On Tue, Apr 7, 2009 at 4:13 PM, Christian Robottom Reis
<kiko@xxxxxxxxxxxxx> wrote:
> Just to clear some potention confusion:
>
> On Tue, Apr 07, 2009 at 03:00:39PM -0300, Celso Providelo wrote:
>> > In my eyes this is weird behaviour. If I'm correctly signing packages
>> > has the purpose of making sure the package was really added by the
>> > maintainer of the repository and allowing you to track down the
>> > credibility of that person or team via his/her/their key.
>> > We don't use keys to prove that package X from repository Y comes from
>> > repository Y. This, however, is what Launchpad is doing at the moment.
>
> I'm not sure why you say you don't use keys to prove that package X
> comes from repository Y -- that is exactly what we use signed archives
> for: to avoid the risk of a MITM impersonation of an archive.

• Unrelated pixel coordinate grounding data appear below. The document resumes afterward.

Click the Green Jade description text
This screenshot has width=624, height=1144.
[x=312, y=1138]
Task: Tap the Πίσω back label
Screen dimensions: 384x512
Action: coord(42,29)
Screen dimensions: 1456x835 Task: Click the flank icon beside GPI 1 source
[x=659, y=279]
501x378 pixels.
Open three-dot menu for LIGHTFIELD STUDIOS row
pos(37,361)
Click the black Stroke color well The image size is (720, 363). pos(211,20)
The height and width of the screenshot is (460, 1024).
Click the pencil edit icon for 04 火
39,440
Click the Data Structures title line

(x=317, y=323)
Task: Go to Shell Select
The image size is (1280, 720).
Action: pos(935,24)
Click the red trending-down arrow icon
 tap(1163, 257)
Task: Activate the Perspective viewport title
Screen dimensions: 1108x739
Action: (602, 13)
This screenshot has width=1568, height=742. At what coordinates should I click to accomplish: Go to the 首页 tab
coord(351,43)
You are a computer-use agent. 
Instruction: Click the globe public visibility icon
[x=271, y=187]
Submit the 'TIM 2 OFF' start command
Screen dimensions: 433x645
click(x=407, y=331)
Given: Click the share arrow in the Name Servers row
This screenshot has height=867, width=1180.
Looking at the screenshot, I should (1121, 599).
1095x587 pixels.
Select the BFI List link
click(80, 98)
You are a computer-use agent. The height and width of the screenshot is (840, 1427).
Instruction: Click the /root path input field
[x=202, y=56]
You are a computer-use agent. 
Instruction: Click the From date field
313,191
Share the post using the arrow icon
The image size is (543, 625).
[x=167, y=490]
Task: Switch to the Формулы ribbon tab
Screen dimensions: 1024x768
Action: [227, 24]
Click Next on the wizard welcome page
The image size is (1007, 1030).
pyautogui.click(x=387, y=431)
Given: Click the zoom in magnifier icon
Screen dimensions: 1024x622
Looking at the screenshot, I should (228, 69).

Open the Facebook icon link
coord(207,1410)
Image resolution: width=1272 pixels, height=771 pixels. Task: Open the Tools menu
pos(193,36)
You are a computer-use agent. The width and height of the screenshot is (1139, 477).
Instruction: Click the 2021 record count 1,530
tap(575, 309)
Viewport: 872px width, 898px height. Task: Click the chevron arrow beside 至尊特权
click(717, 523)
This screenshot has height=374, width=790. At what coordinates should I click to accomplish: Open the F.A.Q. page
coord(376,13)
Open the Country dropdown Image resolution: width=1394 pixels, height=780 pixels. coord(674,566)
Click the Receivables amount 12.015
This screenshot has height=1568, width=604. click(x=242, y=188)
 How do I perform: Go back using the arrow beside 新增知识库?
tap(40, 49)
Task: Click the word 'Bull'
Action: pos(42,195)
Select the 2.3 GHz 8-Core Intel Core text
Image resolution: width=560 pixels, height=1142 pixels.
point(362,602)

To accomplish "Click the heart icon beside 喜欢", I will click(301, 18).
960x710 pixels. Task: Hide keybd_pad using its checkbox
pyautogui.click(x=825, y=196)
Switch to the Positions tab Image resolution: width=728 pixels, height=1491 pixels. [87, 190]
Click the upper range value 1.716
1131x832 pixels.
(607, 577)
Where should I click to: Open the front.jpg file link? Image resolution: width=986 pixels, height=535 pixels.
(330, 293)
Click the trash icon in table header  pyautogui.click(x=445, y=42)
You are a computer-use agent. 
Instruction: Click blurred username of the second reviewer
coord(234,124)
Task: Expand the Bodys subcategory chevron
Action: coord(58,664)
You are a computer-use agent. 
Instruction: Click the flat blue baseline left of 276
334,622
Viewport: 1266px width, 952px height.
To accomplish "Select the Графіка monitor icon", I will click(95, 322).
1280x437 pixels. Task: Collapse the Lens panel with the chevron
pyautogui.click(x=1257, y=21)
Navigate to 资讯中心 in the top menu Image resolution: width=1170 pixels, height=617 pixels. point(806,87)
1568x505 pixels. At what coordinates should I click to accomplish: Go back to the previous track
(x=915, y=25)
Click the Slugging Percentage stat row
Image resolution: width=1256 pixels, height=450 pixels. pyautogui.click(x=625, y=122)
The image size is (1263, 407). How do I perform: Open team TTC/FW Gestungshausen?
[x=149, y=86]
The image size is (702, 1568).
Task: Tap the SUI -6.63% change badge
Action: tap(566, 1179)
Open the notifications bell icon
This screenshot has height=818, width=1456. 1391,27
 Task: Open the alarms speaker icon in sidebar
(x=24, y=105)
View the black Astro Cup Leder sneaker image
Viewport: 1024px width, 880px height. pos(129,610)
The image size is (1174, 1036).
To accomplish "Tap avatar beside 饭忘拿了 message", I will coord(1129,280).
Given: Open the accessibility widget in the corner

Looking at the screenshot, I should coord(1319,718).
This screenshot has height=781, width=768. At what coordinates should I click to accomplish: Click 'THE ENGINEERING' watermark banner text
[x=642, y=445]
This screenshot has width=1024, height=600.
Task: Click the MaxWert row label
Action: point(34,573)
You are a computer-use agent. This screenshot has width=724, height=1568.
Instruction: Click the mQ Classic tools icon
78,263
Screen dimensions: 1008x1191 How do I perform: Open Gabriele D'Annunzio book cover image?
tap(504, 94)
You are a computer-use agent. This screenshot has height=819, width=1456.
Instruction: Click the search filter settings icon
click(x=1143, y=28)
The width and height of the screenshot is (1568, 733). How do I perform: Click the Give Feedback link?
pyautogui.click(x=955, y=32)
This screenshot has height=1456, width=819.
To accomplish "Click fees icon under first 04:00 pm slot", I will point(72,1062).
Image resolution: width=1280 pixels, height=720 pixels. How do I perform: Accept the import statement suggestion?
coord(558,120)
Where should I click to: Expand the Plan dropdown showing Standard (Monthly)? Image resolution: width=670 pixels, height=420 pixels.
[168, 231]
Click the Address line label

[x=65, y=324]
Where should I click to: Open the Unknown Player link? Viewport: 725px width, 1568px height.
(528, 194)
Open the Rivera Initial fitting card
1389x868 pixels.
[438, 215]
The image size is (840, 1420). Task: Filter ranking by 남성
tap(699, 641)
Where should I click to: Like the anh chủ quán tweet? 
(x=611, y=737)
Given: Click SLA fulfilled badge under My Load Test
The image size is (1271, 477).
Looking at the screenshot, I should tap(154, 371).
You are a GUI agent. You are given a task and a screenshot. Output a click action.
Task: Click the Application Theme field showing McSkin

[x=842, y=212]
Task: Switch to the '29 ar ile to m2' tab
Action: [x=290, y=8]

Sense's point is that if you trust person A publication of package X
in the repository Y why wouldn't you trust A publishing package W in
repository Z. You trust A doesn't matter 'what' and 'where'.

The MITM protection is indirect, since what is being authenticated
with signing-keys is the content being published, not necessarily the
location where they are published.

If a pristine copy of the repository is published on a DNS poisoned
location it should be fine from apt's PoV, even if it's considered a
MITM. Apt would only complain if the repository contents changes, for
instance, a deb gets replaced by a compromised version.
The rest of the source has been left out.